**SOURCE DOCUMENT**
□ □ □

K147N Hemagglutinin Mutation Reduces C12H5 Neutralization in A(H1N1)pdm09

A study of A(H1N1)pdm09 hemagglutinin (HA) reports that the K147N hemagglutinin substitution reduced neutralization by the monoclonal antibody C12H5 (which the authors describe as cross-neutralizing across multiple H1N1 and H5N1 strains) and was also reported to be common in recent surveillance sequences.

The authors describe a workflow that coupled computational prioritization with reverse-genetics construction of single-point mutants, followed by functional neutralization assays and sequence-based epidemiology. Across mutation selection, laboratory readouts, and population sequence trends, the paper presents K147N as the key mutation identified in both the experimental and surveillance analyses.

Investigators report building an ESM-2–based antigen–antibody model to screen for candidate HA substitutions with potential to reduce C12H5 binding, using SHAP analysis to rank sites for follow-up testing. In their prioritization results, K147 was described as the top-ranked escape candidate, with a composite score of 0.92 and SHAP importance of 0.28. The study then moved from in silico ranking to wet-lab validation by generating recombinant viruses carrying candidate single substitutions via reverse genetics, enabling direct comparisons between a wild-type background and targeted mutants. The authors frame the next step as assessing whether prioritized substitutions translate into measurable escape in functional assays.

□ □ □

**DESCRIPTION OF THE TASK**
From the K147N article, quote word for word the passage that starts with "The authors describe a workflow" and ends after "and surveillance analyses.".

**RECORDED DATA**
□ □ □

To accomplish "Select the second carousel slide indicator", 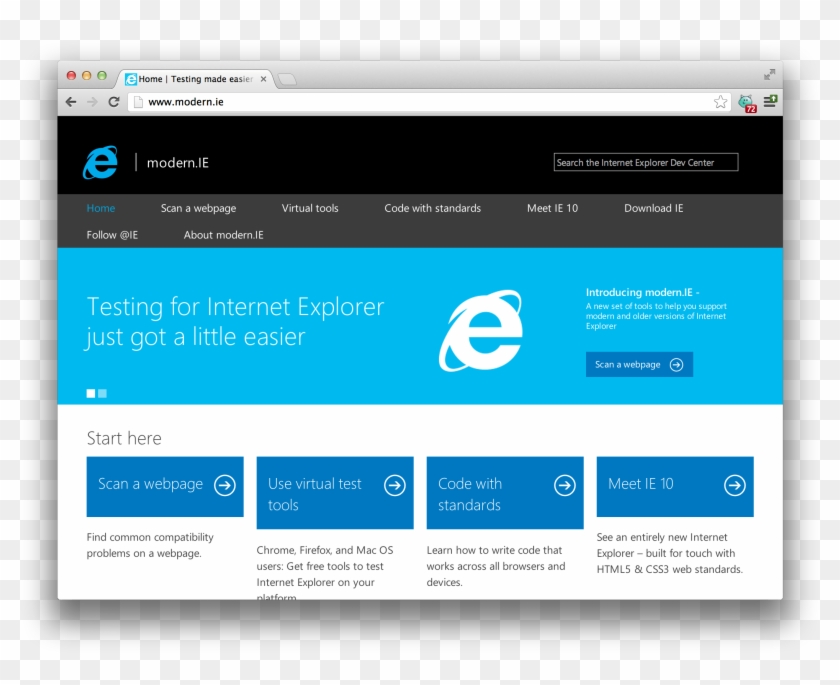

□ □ □

**SOLUTION TO THE EXERCISE**
The authors describe a workflow that coupled computational prioritization with reverse-genetics construction of single-point mutants, followed by functional neutralization assays and sequence-based epidemiology. Across mutation selection, laboratory readouts, and population sequence trends, the paper presents K147N as the key mutation identified in both the experimental and surveillance analyses.